Toronto Networking Seminar
Organized by Department of Computer Science and Department of Electrical and Computer Engineering, University of Toronto
On the Stability and Optimality of Universal Swarms
Abstract:Recent work on BitTorrent swarms has demonstrated that a bandwidth bottleneck at the seed can lead to the underutilization of the aggregate swarm capacity. Bandwidth underutilization also occurs naturally in mobile peer-to-peer swarms, as a mobile peer may not always be within the range of peers storing the content it desires. We argue that, in both cases, idle bandwidth can be exploited to allow content sharing across multiple swarms, thereby forming a universal swarm system. We propose a model for universal swarms that applies to a variety of peer-to-peer environments, both mobile and online. Through a fluid limit analysis, we demonstrate that universal swarms have significantly improved stability properties compared to individually autonomous swarms. In addition, by studying a swarm's stationary behavior, we identify content replication ratios across different swarms that minimize the average sojourn time in the system. We then propose a content exchange scheme between peers that leads to these optimal replication ratios, and study its convergence numerically.

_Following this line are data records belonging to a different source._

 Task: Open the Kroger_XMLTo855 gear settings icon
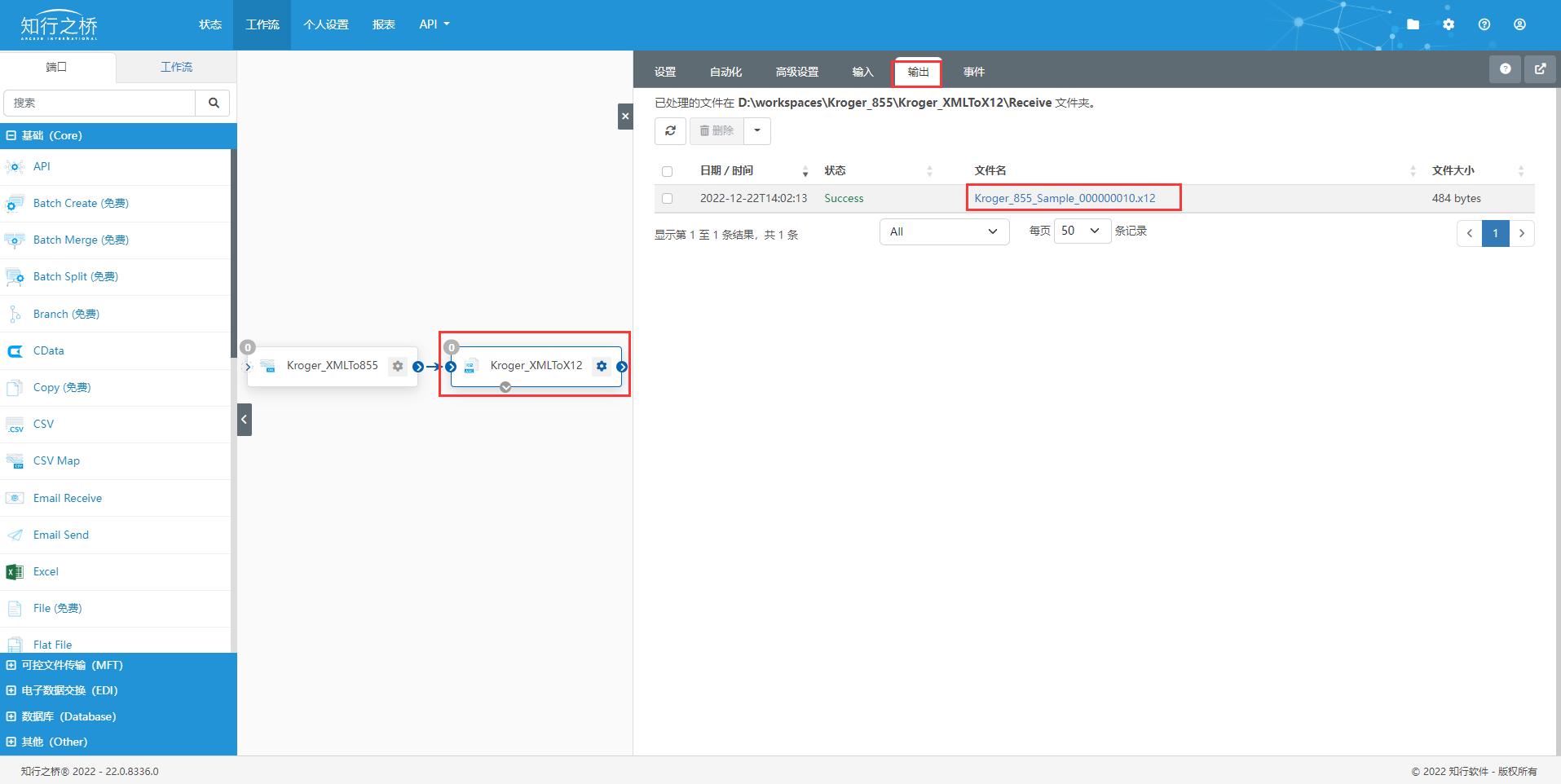click(x=398, y=366)
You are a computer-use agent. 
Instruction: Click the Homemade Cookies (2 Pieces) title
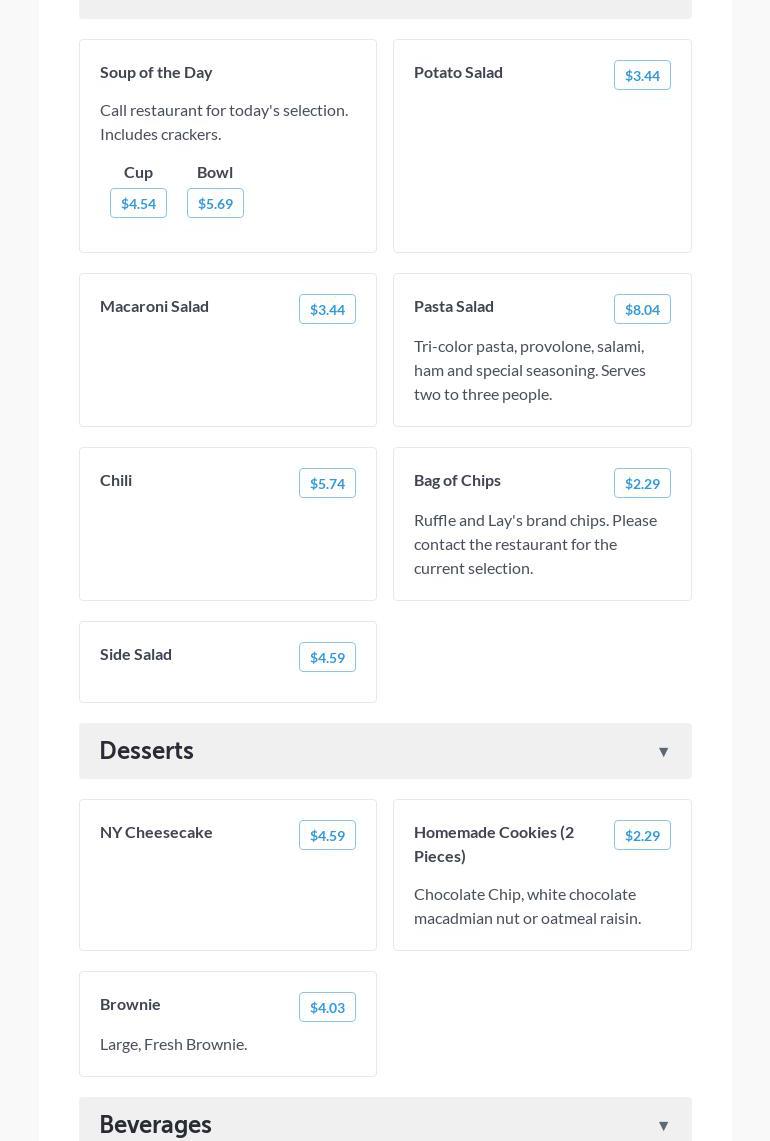tap(494, 844)
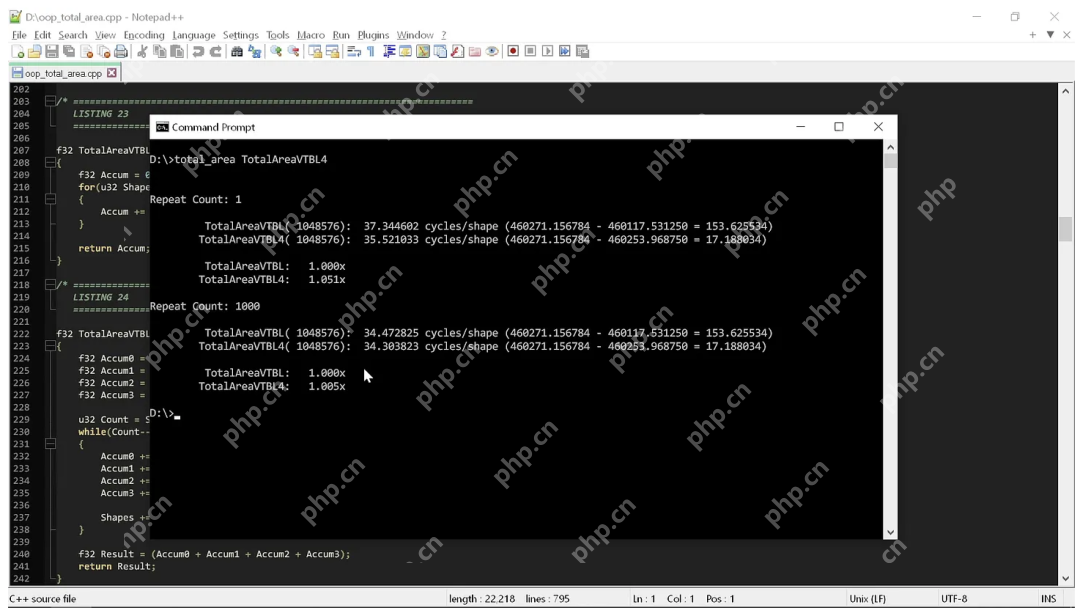Click the New file toolbar icon
Image resolution: width=1080 pixels, height=613 pixels.
coord(19,52)
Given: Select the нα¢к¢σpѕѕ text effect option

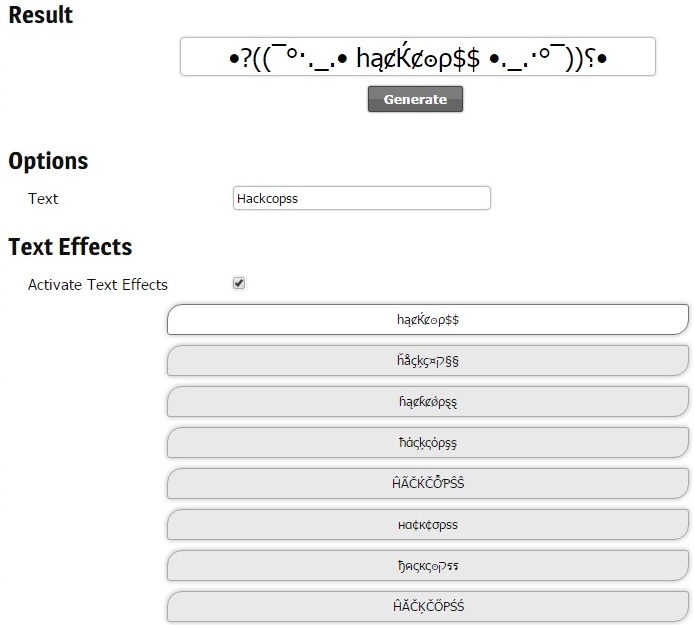Looking at the screenshot, I should click(x=428, y=525).
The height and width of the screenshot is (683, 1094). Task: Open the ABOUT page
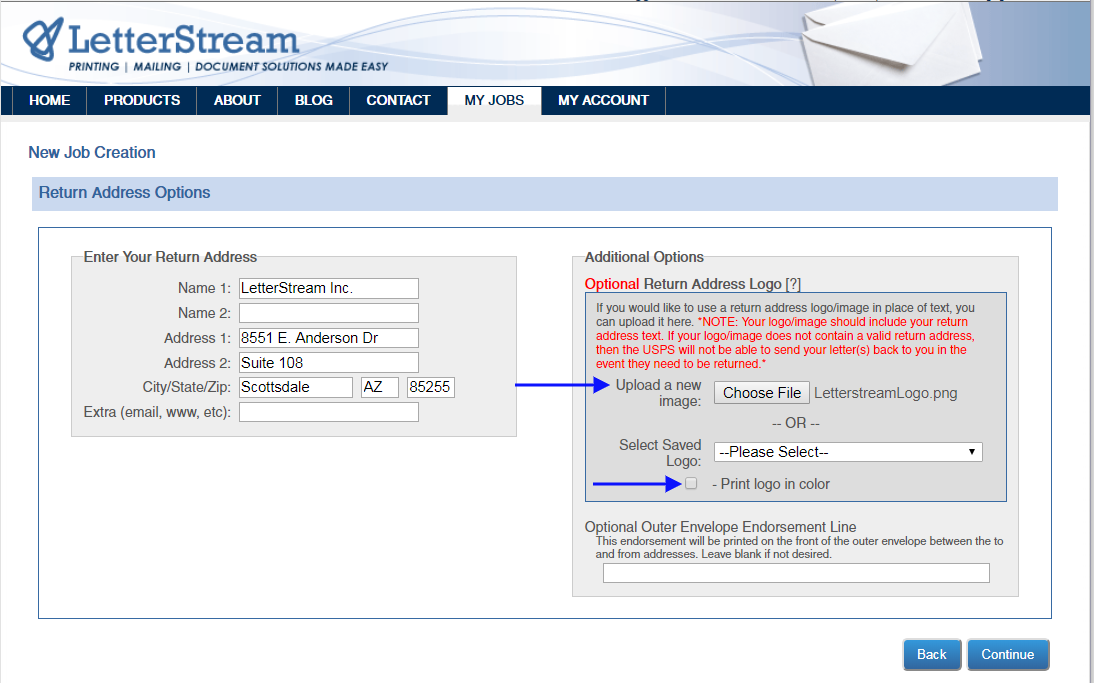(237, 100)
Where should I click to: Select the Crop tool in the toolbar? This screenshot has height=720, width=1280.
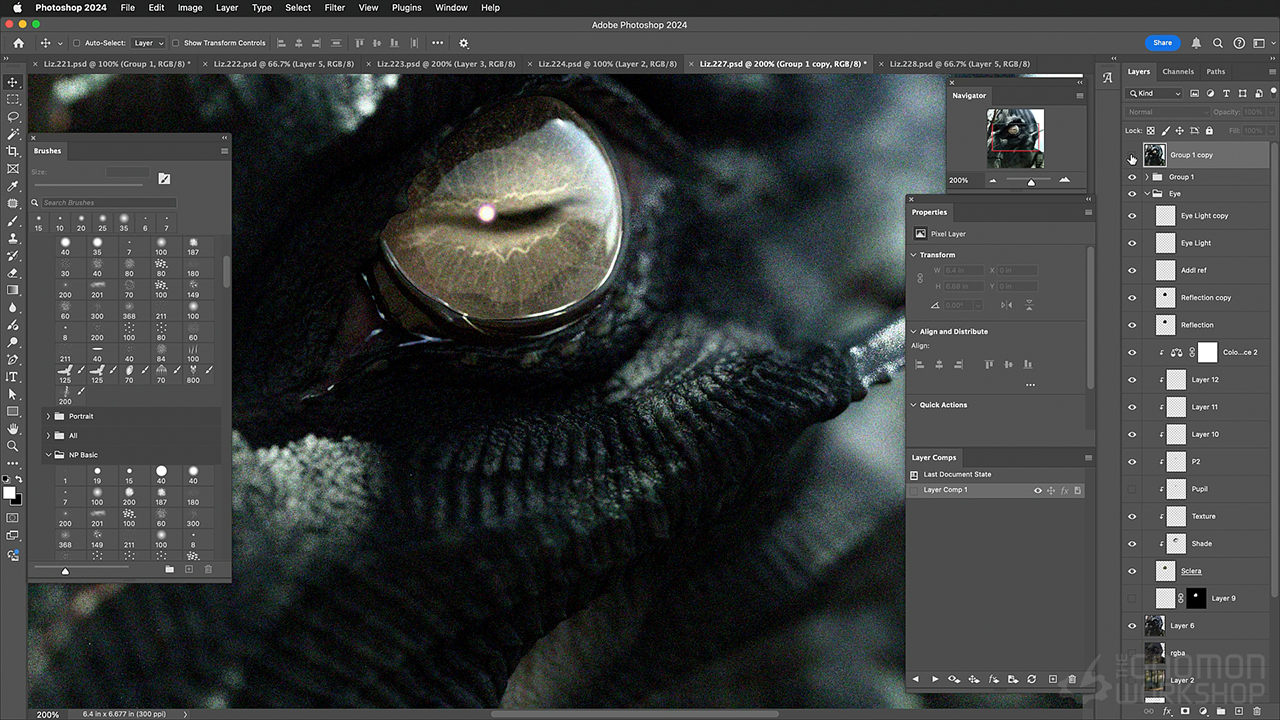[x=13, y=151]
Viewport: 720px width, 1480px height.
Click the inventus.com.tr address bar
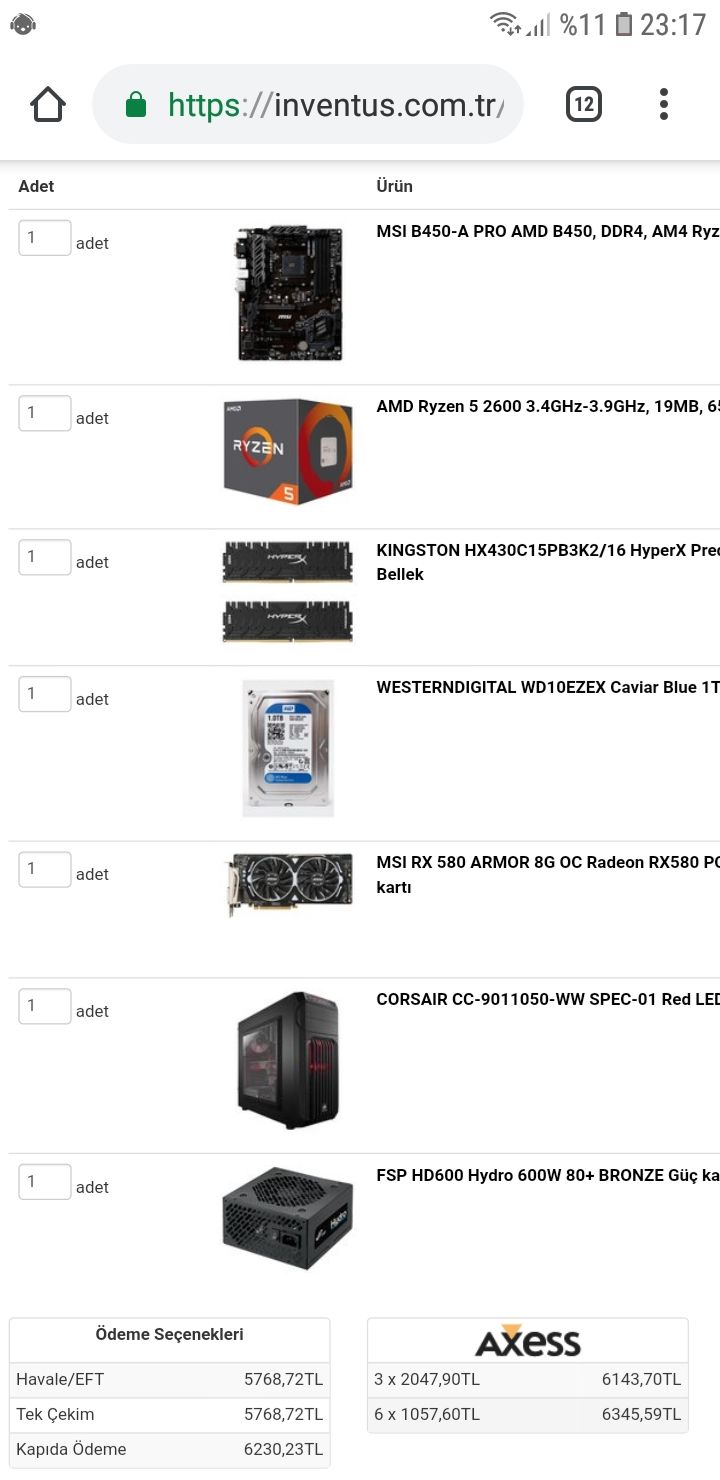[308, 104]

Bio:Stratis Ioannidis is a researcher at Technicolor in Palo Alto, CA. He received an M.Sc. (2004) and a Ph.D. (2009) in Computer Science from the University of Toronto, Canada, and a B.Sc. (2002) in Electrical and Computer Engineering from the National Technical University of Athens, Greece. Between 2009 and 2011, he worked as a postdoctoral researcher at Technicolor in Paris, France.